I try to update my blog, that seems to be going the way of “Video Killed the Radio Star,” especially since the advent of Twitter at least once a month. I also check it several times of month to see how active it is; not very. lol. I have few readers who are subscribed to my blog and read it when I post.
What I notice in my statistics is that my blog is found most of the time because I am a Wesleyan pastor. There seems to be a lot of people, I don’t know where, that are interested in finding out what The Wesleyan Church is. They are interested in learning what The Wesleyan Church believes. They want to know what the difference between Wesleyans and Baptists are.
Well there are a few differences, but Wesleyans and Baptists serve the same God and share the same fundamental doctrine that Jesus Christ is the only way to heaven. Salvation is only found in Him alone. The other differences are those that people can debate, can debate, can debate, can debate, got old didn’t? until the cows come home.

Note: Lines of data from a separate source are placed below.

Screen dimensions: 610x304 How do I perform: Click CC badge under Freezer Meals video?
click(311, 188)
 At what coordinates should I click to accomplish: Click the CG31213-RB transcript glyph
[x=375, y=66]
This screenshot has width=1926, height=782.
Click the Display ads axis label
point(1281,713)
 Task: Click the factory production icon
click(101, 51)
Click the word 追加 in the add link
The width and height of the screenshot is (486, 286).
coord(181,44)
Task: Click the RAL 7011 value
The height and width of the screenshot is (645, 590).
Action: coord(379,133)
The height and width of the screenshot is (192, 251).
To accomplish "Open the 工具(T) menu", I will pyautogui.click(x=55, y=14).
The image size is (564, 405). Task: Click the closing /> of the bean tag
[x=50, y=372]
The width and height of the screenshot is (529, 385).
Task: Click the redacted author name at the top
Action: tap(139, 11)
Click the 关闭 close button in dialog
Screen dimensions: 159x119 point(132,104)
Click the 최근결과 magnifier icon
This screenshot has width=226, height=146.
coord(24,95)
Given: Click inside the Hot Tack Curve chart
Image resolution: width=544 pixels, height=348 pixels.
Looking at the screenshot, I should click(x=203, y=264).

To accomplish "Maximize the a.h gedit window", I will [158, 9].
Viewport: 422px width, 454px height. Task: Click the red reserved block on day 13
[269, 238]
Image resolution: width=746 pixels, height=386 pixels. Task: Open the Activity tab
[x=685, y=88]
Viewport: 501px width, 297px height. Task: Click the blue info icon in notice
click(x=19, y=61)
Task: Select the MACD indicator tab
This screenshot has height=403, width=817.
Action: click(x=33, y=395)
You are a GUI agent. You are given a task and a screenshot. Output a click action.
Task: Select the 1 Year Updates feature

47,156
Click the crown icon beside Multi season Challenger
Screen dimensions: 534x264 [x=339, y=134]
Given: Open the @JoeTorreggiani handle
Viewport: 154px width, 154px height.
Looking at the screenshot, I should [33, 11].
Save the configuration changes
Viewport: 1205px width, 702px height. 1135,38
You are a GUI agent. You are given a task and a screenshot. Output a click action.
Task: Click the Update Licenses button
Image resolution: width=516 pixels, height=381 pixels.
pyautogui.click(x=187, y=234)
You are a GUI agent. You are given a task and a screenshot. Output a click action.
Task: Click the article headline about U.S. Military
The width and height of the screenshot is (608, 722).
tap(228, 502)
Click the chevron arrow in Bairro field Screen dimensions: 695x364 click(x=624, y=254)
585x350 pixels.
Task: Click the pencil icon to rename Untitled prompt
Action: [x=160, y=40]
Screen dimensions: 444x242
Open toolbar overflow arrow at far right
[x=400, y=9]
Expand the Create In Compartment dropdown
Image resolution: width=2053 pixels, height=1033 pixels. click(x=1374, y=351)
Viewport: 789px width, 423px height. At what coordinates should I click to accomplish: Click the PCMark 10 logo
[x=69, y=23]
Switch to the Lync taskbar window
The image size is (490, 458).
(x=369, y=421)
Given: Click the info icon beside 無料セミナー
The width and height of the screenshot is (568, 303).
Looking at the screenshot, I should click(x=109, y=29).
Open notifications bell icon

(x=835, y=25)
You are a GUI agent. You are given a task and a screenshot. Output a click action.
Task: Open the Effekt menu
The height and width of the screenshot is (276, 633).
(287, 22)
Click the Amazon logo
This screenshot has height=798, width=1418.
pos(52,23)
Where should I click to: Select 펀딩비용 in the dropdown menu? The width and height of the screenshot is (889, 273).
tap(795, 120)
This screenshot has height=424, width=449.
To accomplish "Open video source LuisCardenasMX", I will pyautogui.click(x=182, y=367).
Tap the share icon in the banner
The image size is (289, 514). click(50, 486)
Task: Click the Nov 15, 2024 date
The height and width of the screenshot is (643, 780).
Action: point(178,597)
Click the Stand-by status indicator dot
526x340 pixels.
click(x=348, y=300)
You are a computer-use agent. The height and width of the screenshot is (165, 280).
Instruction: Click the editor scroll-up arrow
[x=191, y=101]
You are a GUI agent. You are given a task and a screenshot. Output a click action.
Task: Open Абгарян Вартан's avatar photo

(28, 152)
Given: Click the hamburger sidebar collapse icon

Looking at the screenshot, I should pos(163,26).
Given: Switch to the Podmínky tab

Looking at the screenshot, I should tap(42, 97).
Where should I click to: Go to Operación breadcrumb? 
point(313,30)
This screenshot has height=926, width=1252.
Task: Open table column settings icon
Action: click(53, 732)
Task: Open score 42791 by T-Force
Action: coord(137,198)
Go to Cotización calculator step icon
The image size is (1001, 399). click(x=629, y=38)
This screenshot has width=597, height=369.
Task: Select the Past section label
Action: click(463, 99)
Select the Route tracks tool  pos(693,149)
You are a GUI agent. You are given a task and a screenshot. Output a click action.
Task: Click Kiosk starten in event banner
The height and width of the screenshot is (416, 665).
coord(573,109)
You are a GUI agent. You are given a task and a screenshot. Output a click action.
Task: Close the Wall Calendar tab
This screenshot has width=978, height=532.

I think the trouble that we Wesleyans are having in the 21st Century is that we do not know who we are either. Simply put, if we did, then those who find my blog because of a search engine would not have to ask the search engine who the Wesleyans are. We Wesleyans would be noted as those who seek to live Holy lives and are proactive in the face of immorality and injustice.
One question I ponder is why we Wesleyans struggle to be seen as instruments in the hands of Christ? The first Wesleyan-Methodists, in my opinion, would have been considered a missional movement by our 21st Century standards. Missional is one of the fads, that I strive to take part in because I follow Christ, that people are writing about in the Christian book culture. One book title is called The Forgotten Ways by Alan Hirsch. Sometimes I wonder how Christians forgot to be missional since the Bible teaches it. Is there a chance that many Wesleyan churches have forgotten this too?
I think The Wesleyan Church may need to remember who we really are. We are supposed to be a movement. The by-product of our doctrine of Sanctification, our love for Christ and others, is that we seek to become imitators of Jesus Christ especially in regard to the lost, poor, and least of these. We go to them with the Gospel and seek to meet their needs when possible. We cannot ignore this biblical doctrine. I question sometimes if this is something that many pastors want to sweep under the rug.
What may seem to be trouble for us might be our opportunity to spread the Scriptural Holiness message that is missional. This is good news for the world. The good news is that people are asking questions about The Wesleyan Church. We get to answer these questions by living our lives for Jesus; and use words when necessary.
If you are a part of The Wesleyan Church, then you need to make sure, along with me, to live a life that is “worthy of God” (1 Thess. 2:12). Then people will know what we believe and in whom we believe. Of course, if we do this, then my blog may be officially dead. 🙂 God bless.